Она взяла меня за руку и потащила в кладовую. Перелезая через сундуки, начала пробираться вглубь, ворча, что недоглядела, пока я тут беспорядок наводила.
На мой вкус, сейчас в кладовой как раз был порядок. Сундуки с полезными вещами вроде инструментов, отрезов ткани, мотков шерсти и с одеждой, подходящей для работы в саду, стояли поближе, а те где лежали шелковые платья матери и Настенькины полупрозрачные «платья для спальни», как я их окрестила, стояли подальше вместе с вышедшей из моды или старой детской одеждой.
Но Марья целенаправленно двигалась именно к этим сундукам. Откинула крышку одного. Внутри лежали футляры, сделанные из натянутой на каркас из прутьев ткани. В футлярах хранились шляпки. В своем прежнем мире я бы с удовольствием перебрала их, любуясь переливами шелка, кружевом и перьями, но здесь лишь убедилась, что в сундуке нет ничего полезного, и задвинула его до лучших времен.
Марья вытащила верхний футляр, заглянула внутрь.
— Ну хоть тут ничего не переворошила. Значит, так. Вот этот капор… — Она вынула шляпку с широкими полями только спереди, закрывавшими лицо, будто ветеринарный воротник. — Как раз сейчас по погоде будет, он тонкой шерстью подбит. Наденешь в дорогу.
— Да мне и платка в дорогу хватит!
— Смерти моей желаешь, касаточка? Я же от стыда помру, а потом второй раз, когда на том свете маменька твоя спросит, дескать, чего же ты за деточкой моей не приглядела, выпустила ее в город оборванкой! Значит, этот в дорогу. А этот —днем в город будешь надевать. — Она уложила шляпку нежного кофейного цвета в коробку и поставила ее на пол. Достала еще одну. — Этот и этот.
Пока я подбирала выражения поприличней, Марья вытащила из сундука еще коробку.
— Вот эта чалма шелковая — на вечер.
Чалма и в самом деле была произведением искусства: сложно уложенные складки нежно-голубого шелка, подчеркивающие цвет Настенькиных — или пора уже думать «моих»? — глаз. Шелк дополняли перья и стразы — или настоящие камни?
Только, пока я разглядывала это сокровище, в голове упорно крутилась поговорка про корову и седло.
— Ежели куда поедете вечером, напомни аспиду, чтобы жаровню в карету не забыл поставить. А то знаю я тебя — рубашку под платьицем намочишь, как на бал или в театру ехать, ни одна шаль не спасет.
Кажется, сейчас кондратий хватит меня.
— Я не собираюсь на бал! И в театр тоже не собираюсь! И, даже если бы собиралась, я еще в своем уме, чтобы в мокром белье зимой…
— Так весна уже, — кротко заметила Марья. — Как тут удержаться и на бал легкое платьице не надеть?
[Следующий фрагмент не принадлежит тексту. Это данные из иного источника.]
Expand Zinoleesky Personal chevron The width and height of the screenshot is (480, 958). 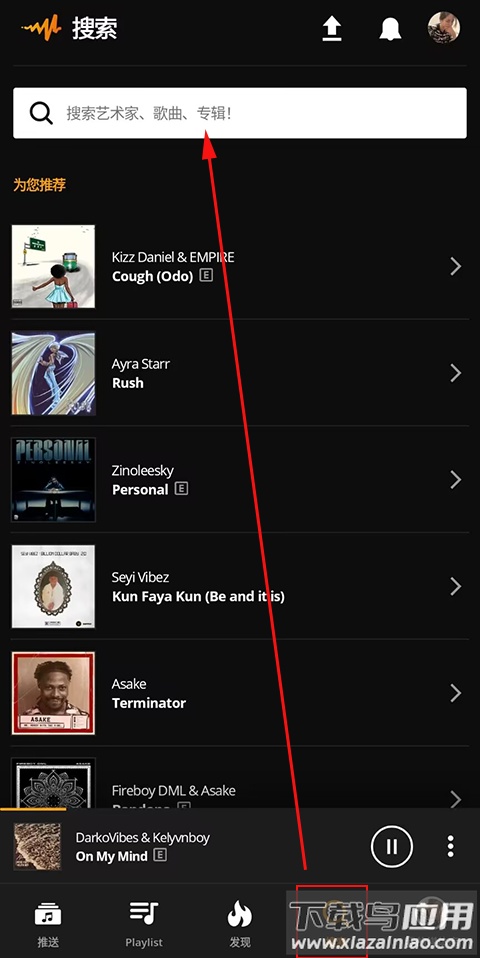(456, 480)
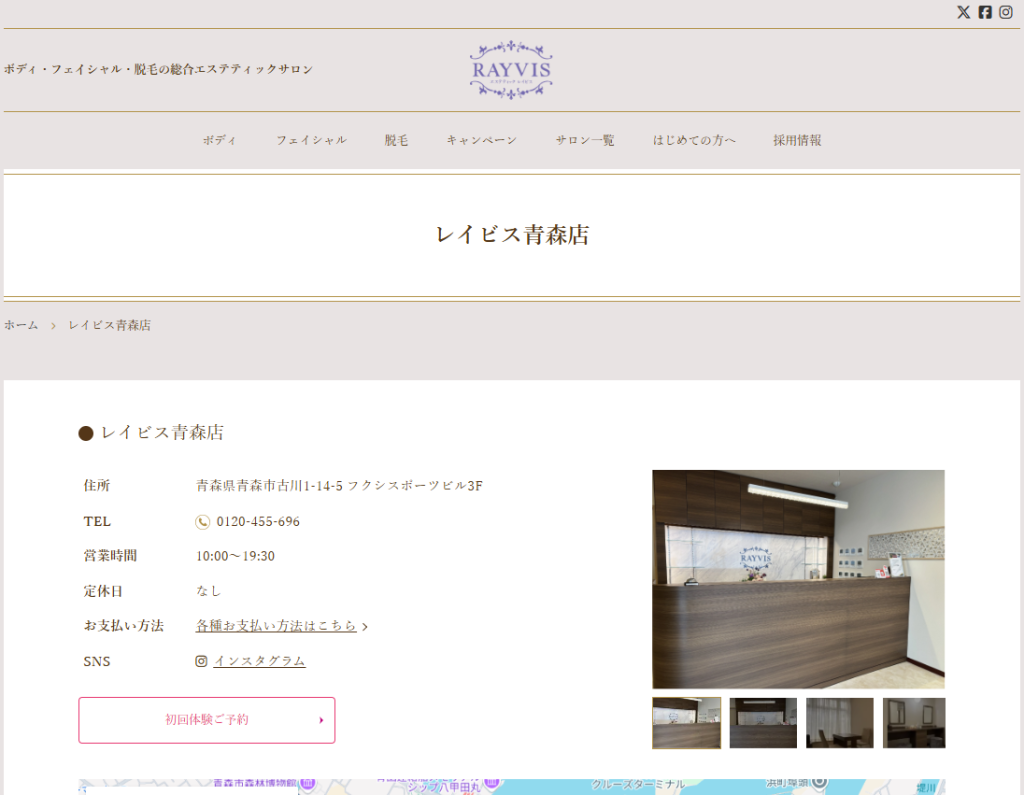Open the ボディ menu
Image resolution: width=1024 pixels, height=795 pixels.
(220, 140)
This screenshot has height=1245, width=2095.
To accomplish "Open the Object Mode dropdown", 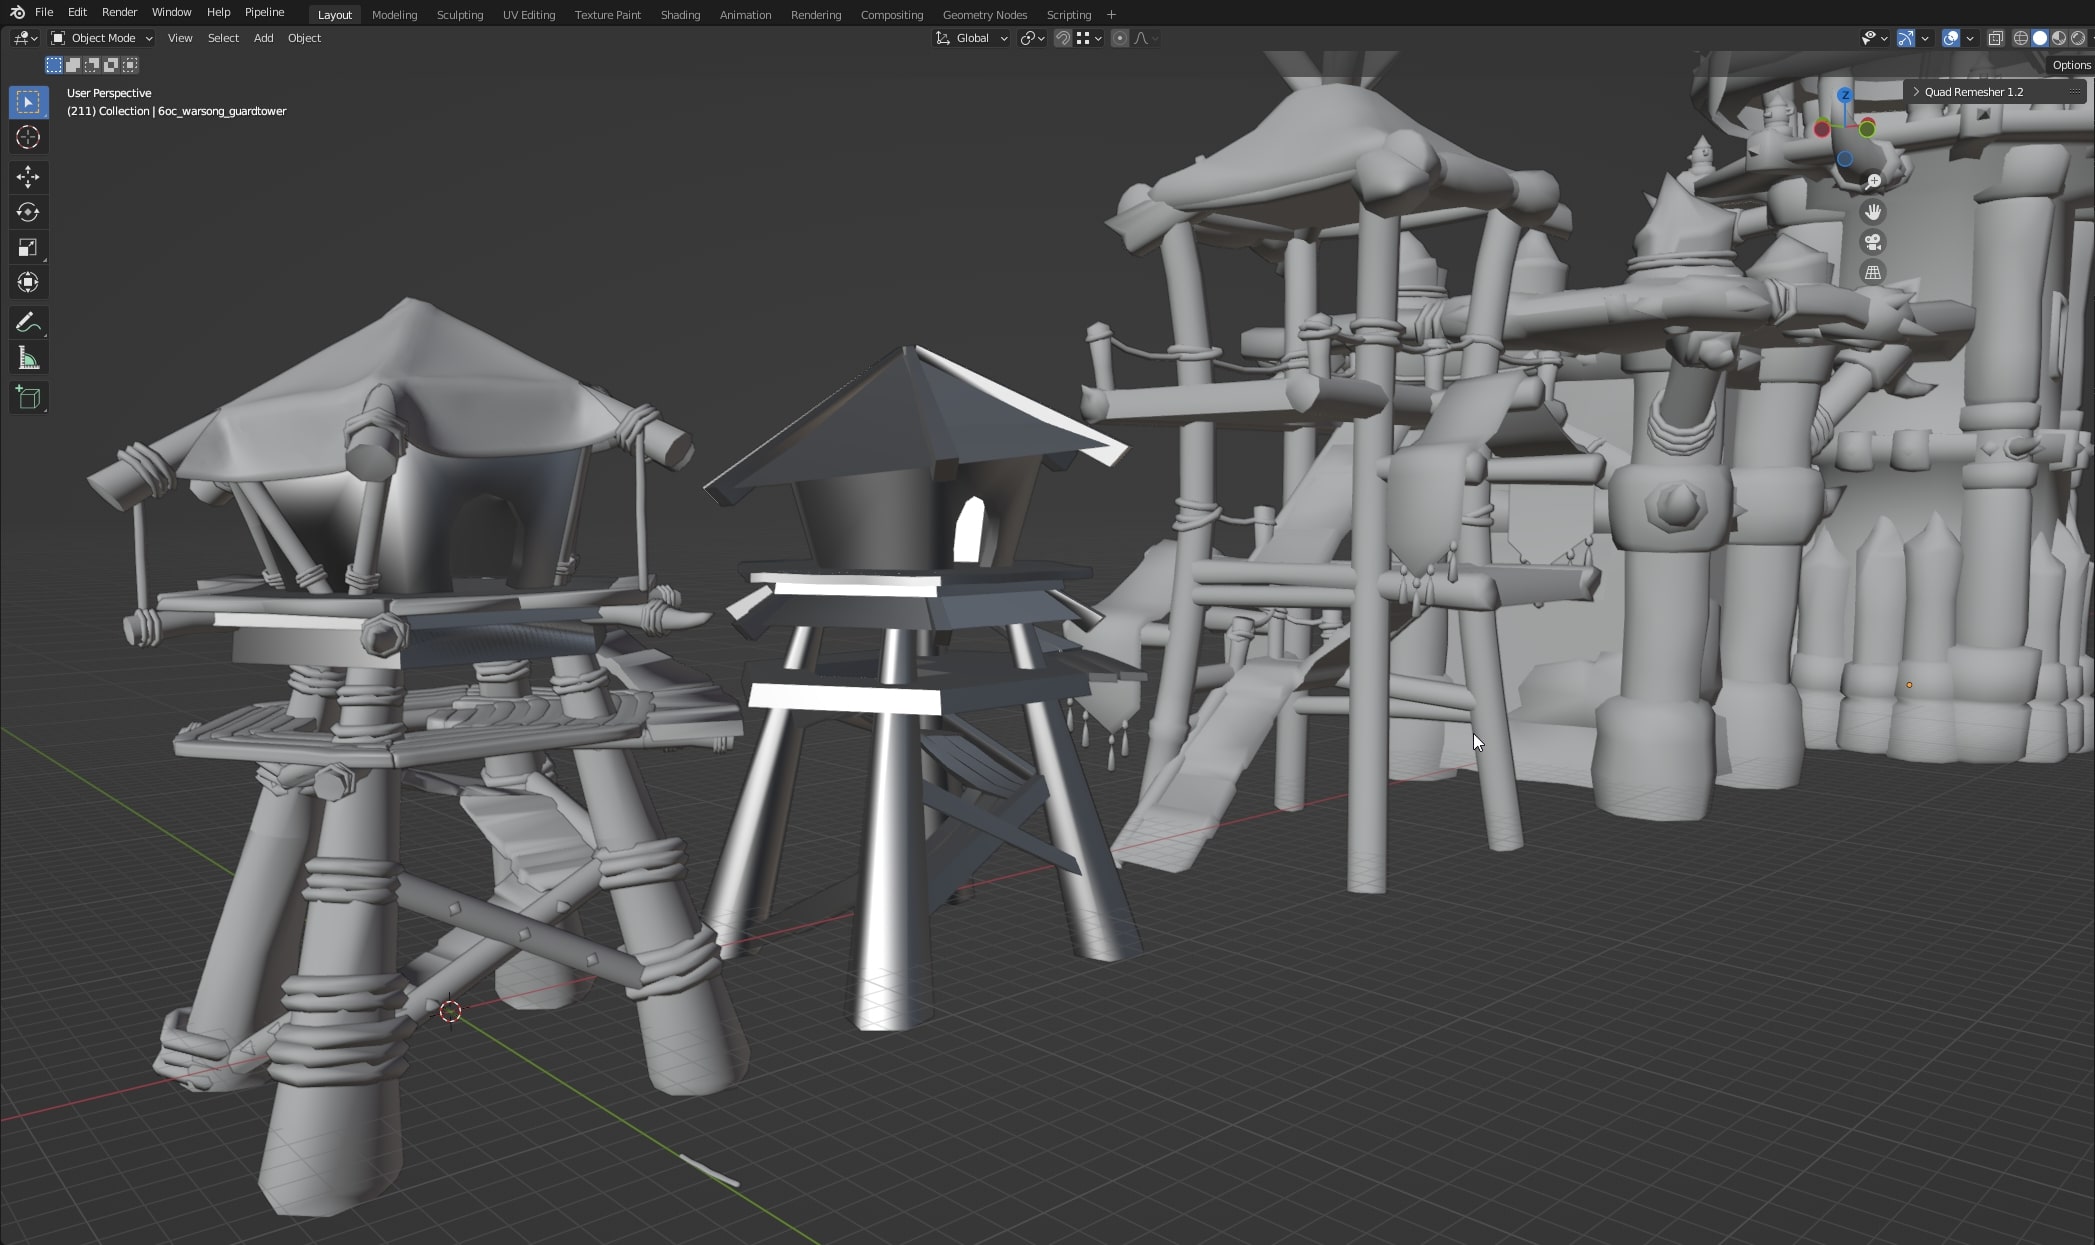I will point(102,38).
Похоже, те платья, которые я считала предназначенными исключительно для соблазнения мужа, были вечерними. Конечно, под них полагалась нижняя сорочка, возможно, не одна, и юбки, однако, если смочить ткань, они ничего не будут скрывать.
Но где, спрашивается, логика? Помнится, Виктор на штаны отреагировал как подросток, а тут платья, в которых видно практически все… Или решает контекст? На пляже купальник не вызывает никаких неуместных реакций, но попробуй приди в нем в магазин. Быть раздетой на балу приличнее, чем ходить в штанах по саду?
— Раз уж мода такая, куда теперь деваться, — с той же показной кротостью продолжала нянька, но улыбка ее лучше всяких слов сказала мне, что Настенька таки выезжала в мокром белье. Удивительно, как она вообще до своих лет дожила!
— Это не мода, это дурдом! — возмутилась я. — Где-нибудь в Африке, может, и сойдет, но мы в… — Я осеклась, вспомнив, что мы не в России, а в Рутении.
— Не знаю, где та самая Африка, но раньше ты другое говорила, дескать, красота требует жертв, — все же не удержалась от упрека нянька.
— Ума не было, — проворчала я. — Чуть не померла, так поумнела.
Марья покачала головой, но решила тему не развивать. Достала еще один футляр.
— Значит, это вторая чалма. И капоров нужно хотя бы…
— Так. — Мое терпение лопнуло. — Хватит. Никакой чалмы! Никаких мокрых платьев! Собери мне чулки, нормальные, шерстяные, по сезону. Нормальные платья, с длинным рукавом. Фланелевые сорочки и шерстяные нижние юбки, чтобы не околеть, пока до города доеду!
— Так для того жаровню в карету ставят!
— И пока по лавкам разъезжаю! По лавкам, слышишь, а не по балам!
Очень я сомневаюсь, что оскандалившуюся жену позовут на бал. Даже если позовут — не поеду, скажу, что голова болит, чтобы не позориться.
— Так как же без театры!
— Какого театра! — взвыла я. — Какой театр вообще может быть в месте, которое называется Большие Комары!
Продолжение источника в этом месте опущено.